— YOUR GOAL —
Starting at the line that contains "Condizioni generali di partecipazione (110, 1195)", write out each line through the end of the data below, exactly as it stands. Skip any pictures.

— Dataset entries —
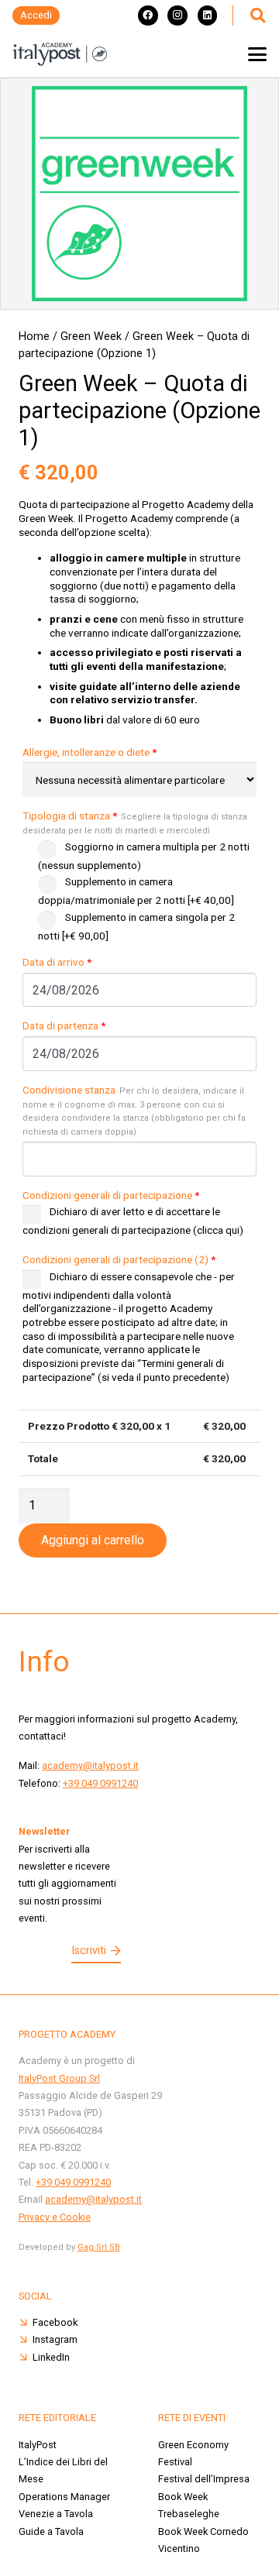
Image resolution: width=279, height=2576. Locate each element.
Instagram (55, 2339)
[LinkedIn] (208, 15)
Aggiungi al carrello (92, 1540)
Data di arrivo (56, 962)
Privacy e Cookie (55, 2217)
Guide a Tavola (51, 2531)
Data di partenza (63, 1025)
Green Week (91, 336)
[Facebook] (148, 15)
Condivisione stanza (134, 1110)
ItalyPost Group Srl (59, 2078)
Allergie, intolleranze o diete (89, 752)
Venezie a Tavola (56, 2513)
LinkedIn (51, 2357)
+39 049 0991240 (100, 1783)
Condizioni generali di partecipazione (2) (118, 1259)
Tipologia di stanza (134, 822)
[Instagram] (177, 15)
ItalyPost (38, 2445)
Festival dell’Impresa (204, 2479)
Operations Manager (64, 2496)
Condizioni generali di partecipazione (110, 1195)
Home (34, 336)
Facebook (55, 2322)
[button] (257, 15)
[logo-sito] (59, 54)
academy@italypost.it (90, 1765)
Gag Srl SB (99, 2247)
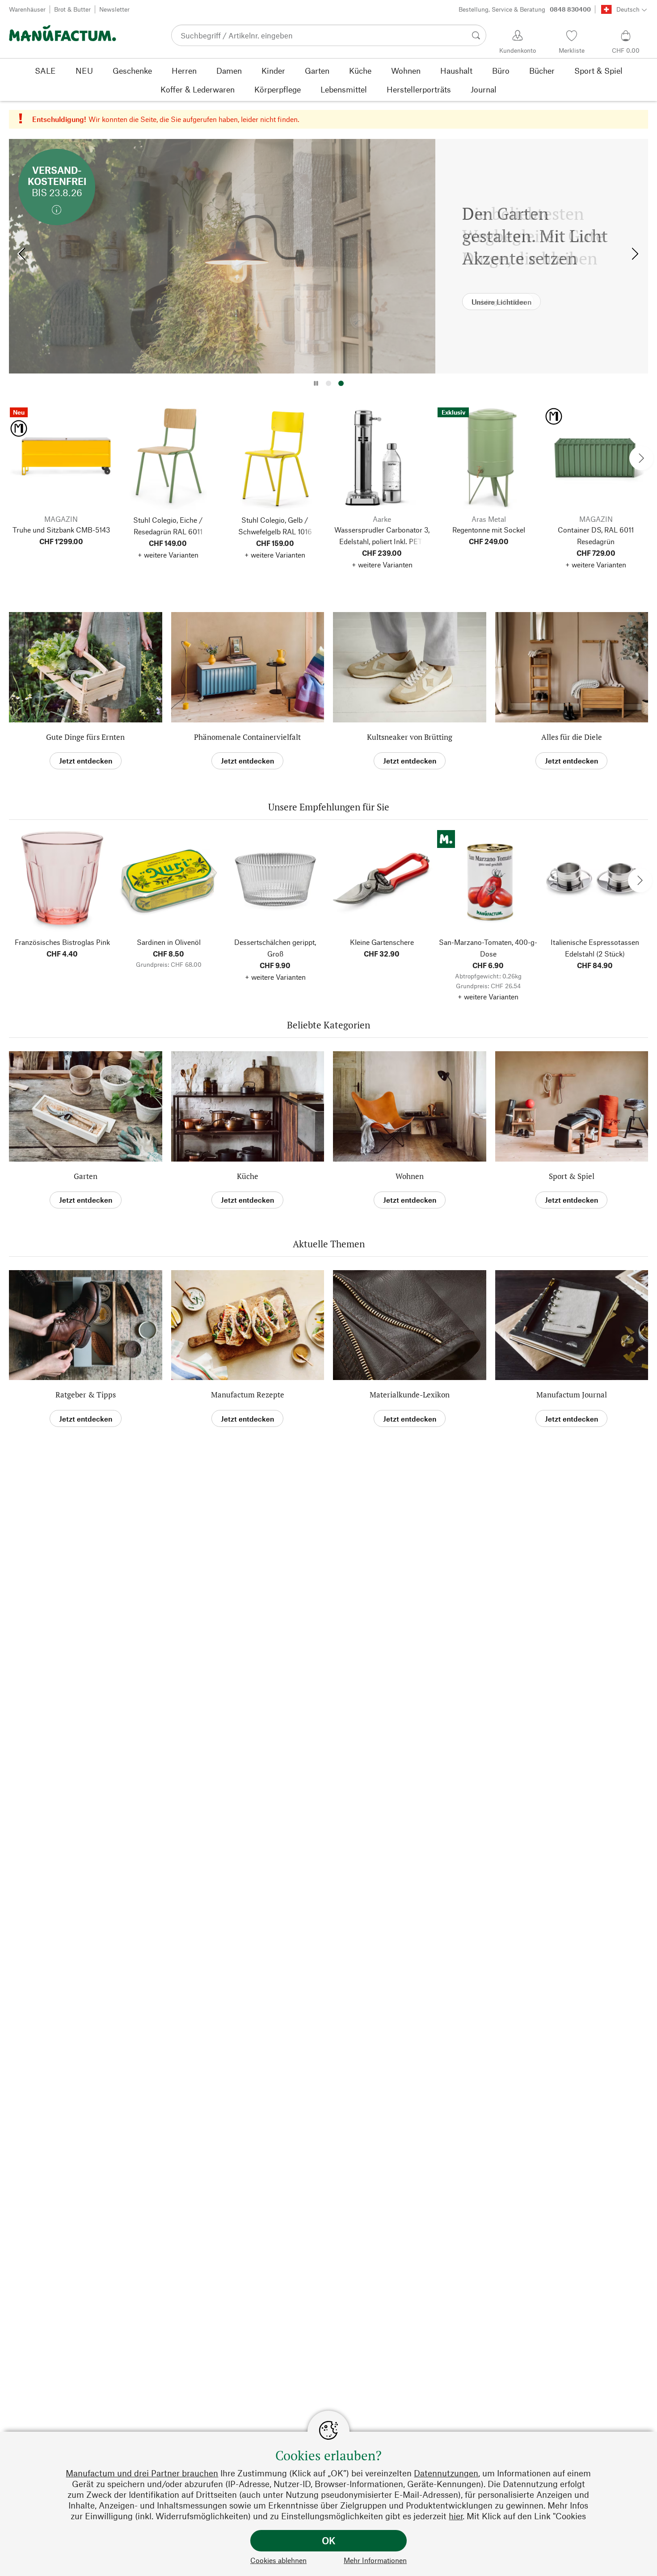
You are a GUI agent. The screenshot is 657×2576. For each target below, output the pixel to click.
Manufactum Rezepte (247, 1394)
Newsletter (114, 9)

— RESPONSE TO THE EXERCISE —
Condizioni generali di partecipazione (110, 1195)
Home (34, 336)
Facebook (55, 2322)
[button] (257, 15)
[logo-sito] (59, 54)
academy@italypost.it (90, 1765)
Gag Srl SB (99, 2247)
You are a GUI agent. The screenshot is 657×2576. For each target below, output the pixel to click.
Manufactum Rezepte (247, 1394)
Newsletter (114, 9)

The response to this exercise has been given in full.